Changing gears just a bit, climate-alarmist claims about heat waves are seen to be even more outrageous when other elements of the aerial environment are considered.  Stedman (2004), for example, recently analyzed the impact of air pollutants during the 2003 heat wave in the United Kingdom and determined that 21-38% of the total excess deaths claimed to be due to high temperatures were actually the result of elevated concentrations of ozone and PM10 (particulate matter of diameter less than 10µm).  Likewise, Fischer et al. (2004) determined that 33-50% of the deaths attributed to the same heat wave in the Netherlands were caused by high ozone and PM10 concentrations.

Simultaneously, over in the Czech Republic, Kysely and Huth (2004) found that a large portion of the mortality increase that is often attributed to heat waves is actually due to a harvesting effect, "which," in their words, "consists in short-term shifts in mortality and leads to a decline in the number of deaths after hot periods (e.g. Rooney et al., 1998; Braga et al., 2002; Laschewski and Jendritzky, 2002)."  With respect to the mortality displacement effect in the severe European heat waves of 1994, for example, they found that the harvesting effect "can be estimated to account for about 50% of the total number of victims."  In other words, as they put it, "people who would have died in the short term even in the absence of oppressive weather conditions made up about half of the total number of deaths."

When the heat wave harvesting effect described by Kysely and Huth is added to the air pollution effect described by Stedman and Fischer et al., it becomes quite clear that the death toll ascribed to the unseasonably warm temperatures of the 2003 European heat wave was vastly overstated in all of the early climate-alarmist-inspired press reports of the high-temperature episode, and that the true death toll of the unusual weather event literally pales in comparison to the number of deaths that occur with little notice or fanfare throughout each and every normal winter.  Hence, if we are truly concerned about temperature-induced mortality, it is cold weather upon which we should be focusing our attention, not hot weather.

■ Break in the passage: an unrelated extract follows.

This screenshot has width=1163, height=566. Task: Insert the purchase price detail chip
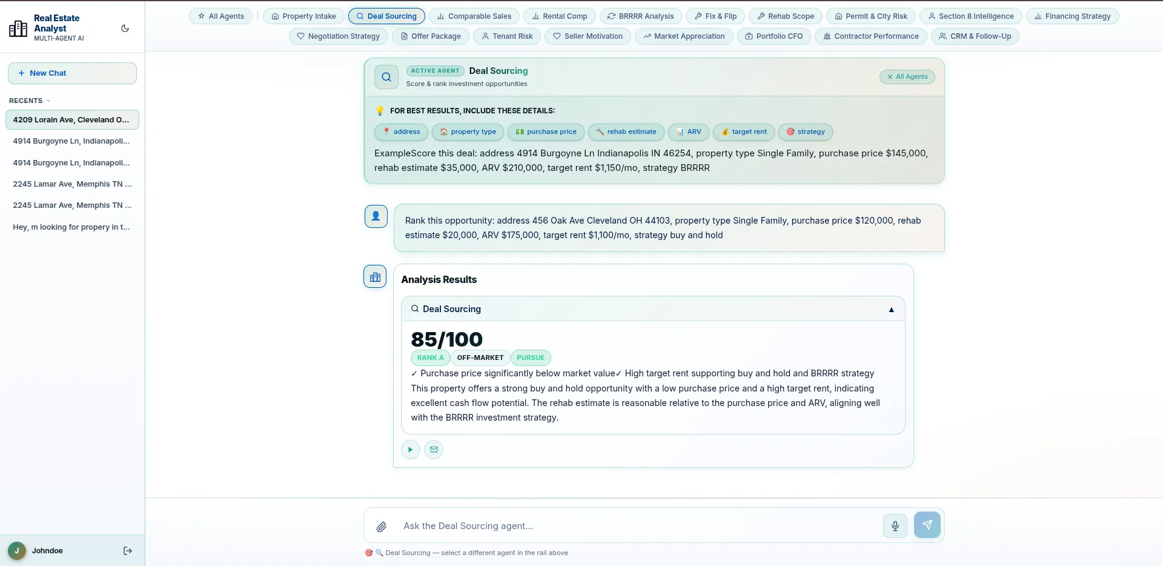point(546,132)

Sherwood, Keith and Craig Idso

References
Braga, A.L.F., Zanobetti, A. and Schwartz, J.  2002.  The effect of weather on respiratory and cardiovascular deaths in 12 U.S. cities.  Environmental Health Perspectives 110: 859-863.

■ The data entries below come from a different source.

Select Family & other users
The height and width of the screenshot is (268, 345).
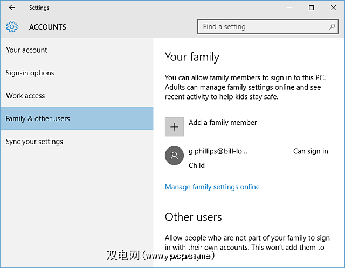[38, 118]
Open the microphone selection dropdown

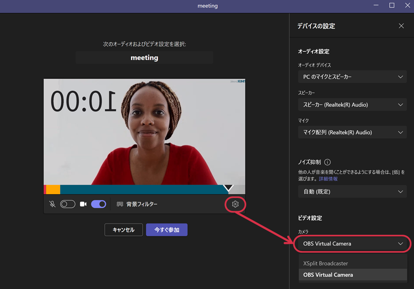[x=352, y=132]
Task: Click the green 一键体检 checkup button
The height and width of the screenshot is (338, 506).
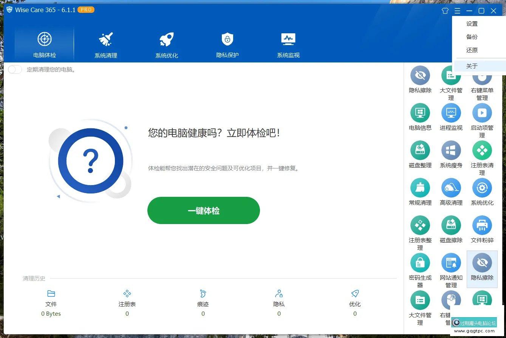Action: (203, 210)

Fischer, P.H., Brunekreef, B. and Lebret, E.  2004.  Air pollution related deaths during the 2003 heat wave in the Netherlands.  Atmospheric Environment 38: 1083-1085.

Kysely, J. and Huth, R.  2004.  Heat-related mortality in the Czech Republic examined through synoptic and 'traditional' approaches.  Climate Research 25: 265-274.

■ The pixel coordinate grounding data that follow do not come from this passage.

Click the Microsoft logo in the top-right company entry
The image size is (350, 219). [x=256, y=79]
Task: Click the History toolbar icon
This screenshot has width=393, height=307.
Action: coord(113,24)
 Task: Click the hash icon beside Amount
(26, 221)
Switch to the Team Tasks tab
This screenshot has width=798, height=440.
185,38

Larsen, J.  2003.  Record heat wave in Europe takes 35,000 lives.  Earth Policy Institute.  Story posted on 9 October 2003 at http://www.earth-policy.org.

Laschewski, G. and Jendritzky, G.  2002.  Effects of the thermal environment on human health: an investigation of 30 years of daily mortality data from SW Germany.  Climate Research 21: 91-103.

McGregor, G.R., Watkin, H.A. and Cox, M.  2004.  Relationships between the seasonality of temperature and ischaemic heart disease mortality: implications for climate based health forecasting.  Climate Research 25: 253-263.

Rooney, C., McMichael, A.J., Kovats, R.S. and Coleman, M.P.  1998.  Excess mortality in England and Wales, and in Greater London, during the 1995 heat wave.  Journal of Epidemiology and Community Health 52: 482-486.

Stedman, J.R.  2004.  The predicted number of air pollution related deaths in the UK during the August 2003 heatwave.  Atmospheric Environment 38: 1087-1090.